◆ **AIM OF THE EXERCISE**
Please repeat, from the entries that follow, the lines from the one containing "Screen dimensions: 1176x1011" through the one containing "This screenshot has" exactly, adding nothing.

◆ **INFORMATION SUPPLIED**
■ ■ ■
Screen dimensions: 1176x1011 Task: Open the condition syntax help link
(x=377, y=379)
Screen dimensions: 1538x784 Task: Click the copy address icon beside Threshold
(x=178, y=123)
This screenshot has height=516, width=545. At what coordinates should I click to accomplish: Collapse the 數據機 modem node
■ ■ ■
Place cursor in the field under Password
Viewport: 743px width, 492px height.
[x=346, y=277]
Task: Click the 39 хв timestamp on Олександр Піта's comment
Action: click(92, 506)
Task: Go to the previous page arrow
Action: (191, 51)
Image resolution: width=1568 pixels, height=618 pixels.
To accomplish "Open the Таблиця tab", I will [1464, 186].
■ ■ ■
◆ **RESPONSE**
Screen dimensions: 1176x1011 Task: Open the condition syntax help link
(x=377, y=379)
Screen dimensions: 1538x784 Task: Click the copy address icon beside Threshold
(x=178, y=123)
This screenshot has height=516, width=545. At what coordinates should I click to accomplish: Collapse the 數據機 modem node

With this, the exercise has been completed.